Set-AzureADObjectSetting
Hiermee worden objectinstellingen bijgewerkt.
Syntaxis
Set-AzureADObjectSetting
-TargetType <String>
-TargetObjectId <String>
-Id <String>
-DirectorySetting <DirectorySetting>
[-InformationAction <ActionPreference>]
[-InformationVariable <String>]
[<CommonParameters>]
Description
De cmdlet Set-AzureADObjectSetting werkt de instellingen voor een object in Azure Active Directory (AD) bij.
Parameters
-DirectorySetting
Hiermee geeft u een DirectorySetting-object .

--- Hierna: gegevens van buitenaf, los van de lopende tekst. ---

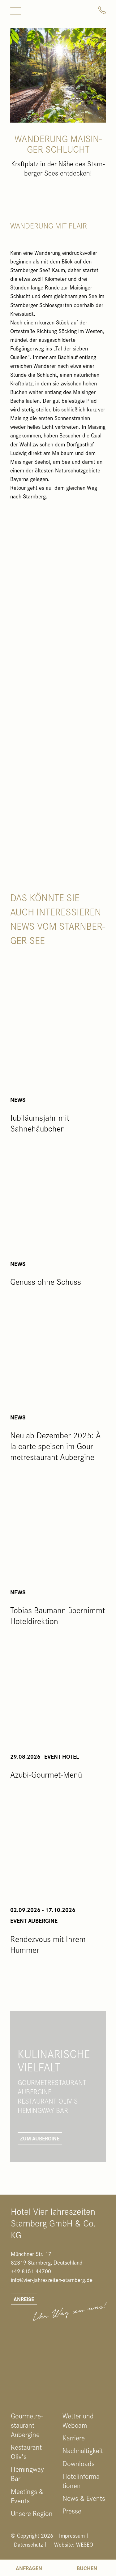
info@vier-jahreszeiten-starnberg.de (51, 2279)
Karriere (73, 2437)
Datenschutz (28, 2544)
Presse (71, 2510)
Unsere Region (32, 2513)
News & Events (83, 2498)
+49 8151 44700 (31, 2271)
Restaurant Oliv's (26, 2451)
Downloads (78, 2463)
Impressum (72, 2535)
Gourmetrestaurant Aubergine (27, 2425)
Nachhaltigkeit (82, 2450)
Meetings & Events (27, 2496)
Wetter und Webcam (78, 2420)
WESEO (84, 2544)
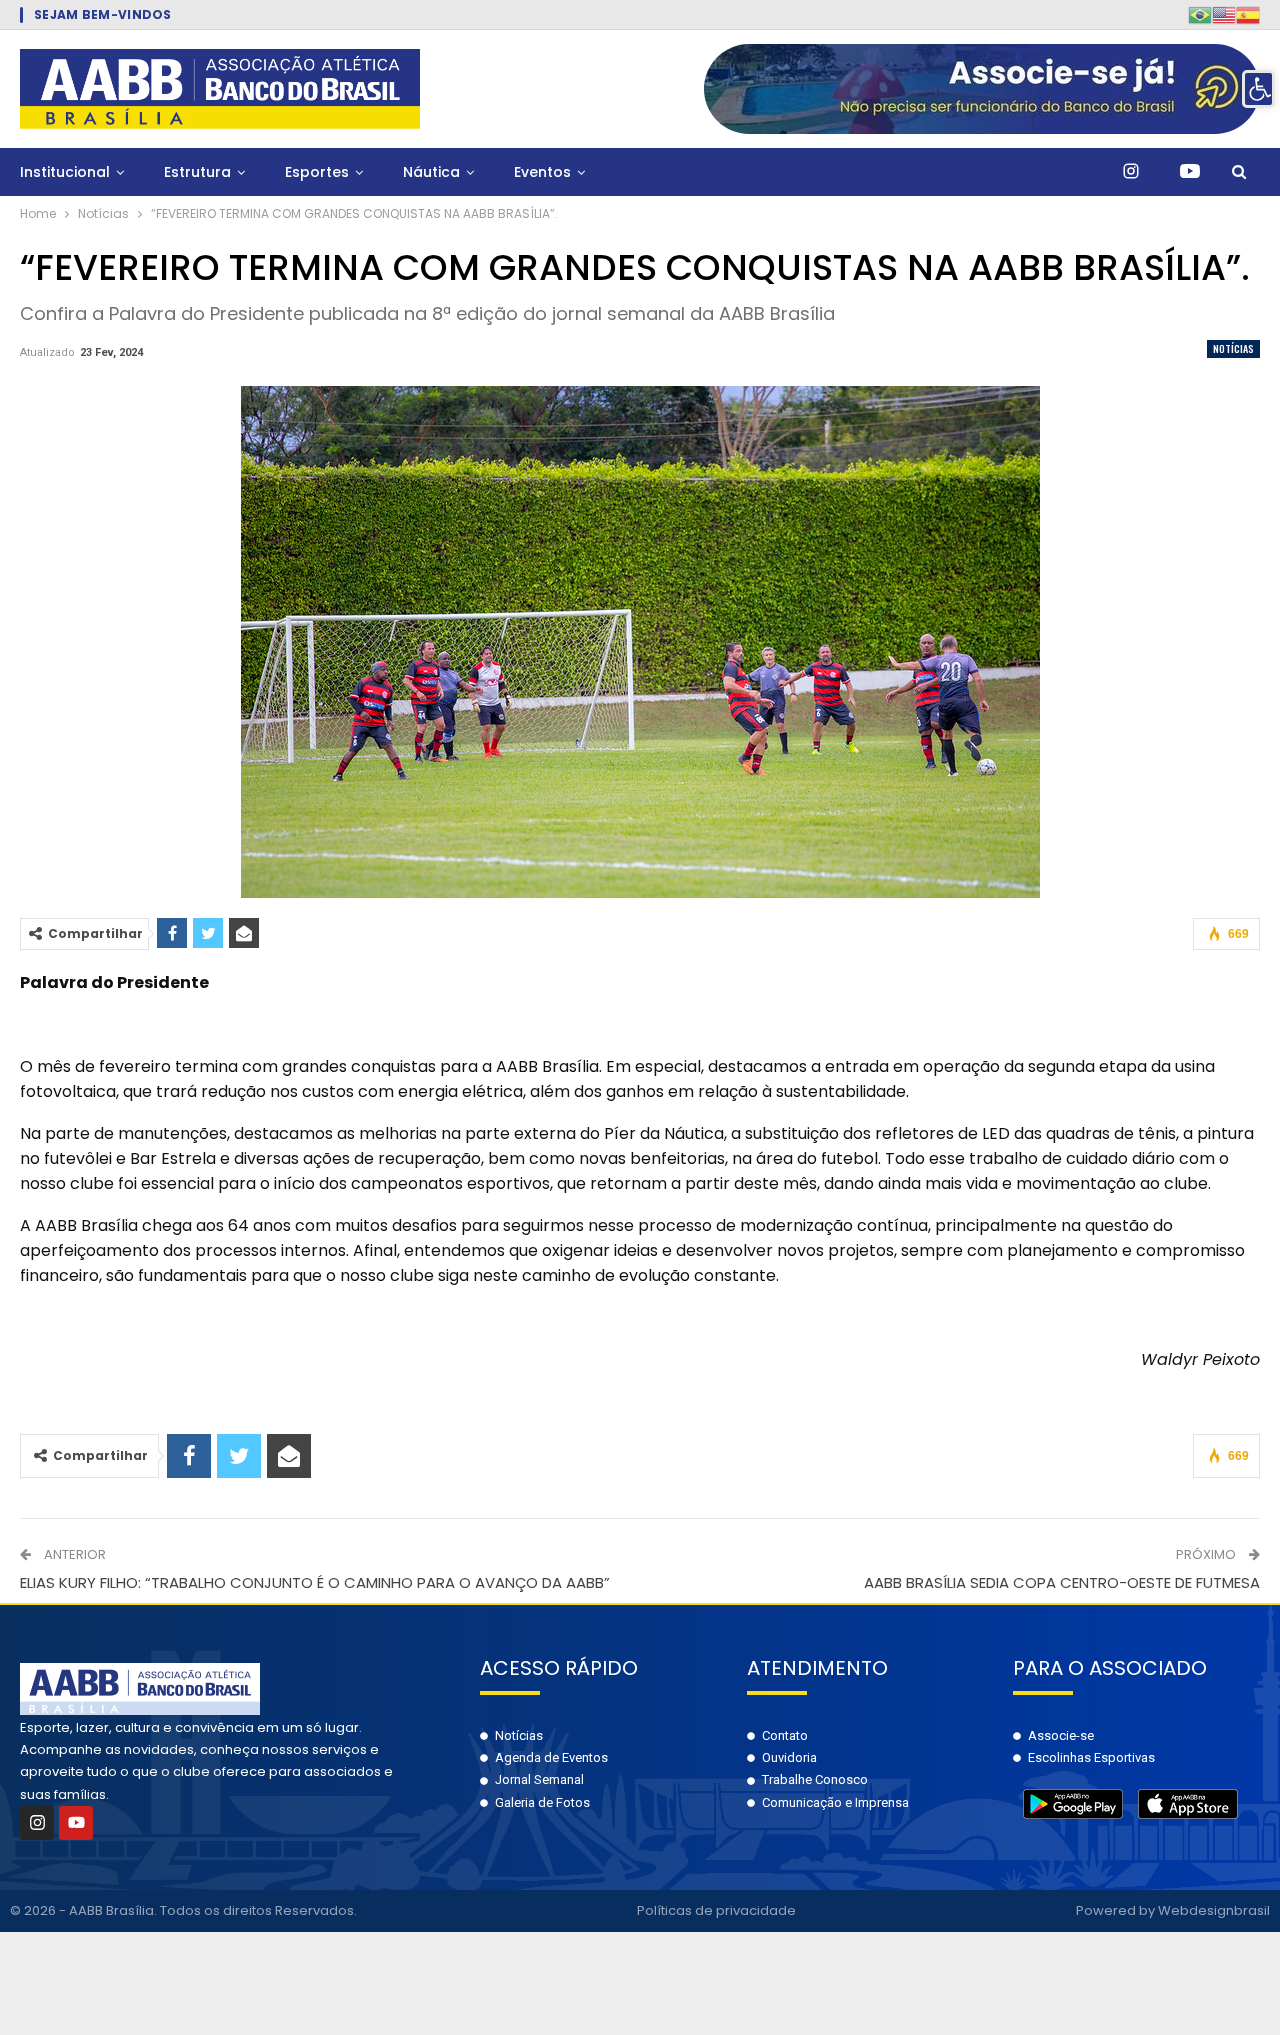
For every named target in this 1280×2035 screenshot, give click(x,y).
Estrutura (197, 172)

Type: | DirectorySetting |
Position: | Named |
Default value: | None |
Vereist: | True |
Pijplijninvoer accepteren: | True |
Jokertekens accepteren: | False |
-Id
Hiermee geeft u de id van een instellingenobject.
Type: | String |
Position: | Named |
Default value: | None |
Vereist: | True |
Pijplijninvoer accepteren: | True |
Jokertekens accepteren: | False |
-InformationAction
Hiermee geeft u op hoe deze cmdlet reageert op een informatie-gebeurtenis. De aanvaardbare waarden voor deze parameter zijn:
- Doorgaan
- Negeren
- Informeren
- SilentlyContinue
- Stoppen
- Onderbreken
Type: | ActionPreference |
Aliassen: | infa |
Position: | Named |
Default value: | None |
Vereist: | False |
Pijplijninvoer accepteren: | False |
Jokertekens accepteren: | False |
-InformationVariable
Hiermee geeft u een informatievariabele.
Type: | String |
Aliassen: | iv |
Position: | Named |
Default value: | None |
Vereist: | False |
Pijplijninvoer accepteren: | False |
Jokertekens accepteren: | False |
-TargetObjectId
Hiermee geeft u de object-id van het mapobject.
Type: | String |
Position: | Named |
Default value: | None |
Vereist: | True |
Pijplijninvoer accepteren: | True |
Jokertekens accepteren: | False |
-TargetType
Hiermee geeft u het doeltype van een mapobject op.
Type: | String |
Position: | Named |
Default value: | None |
Vereist: | True |
Pijplijninvoer accepteren: | True |
Jokertekens accepteren: | False |
Notities
Zie de migratiehandleiding voor Set-AzureADObjectSetting naar Microsoft Graph PowerShell.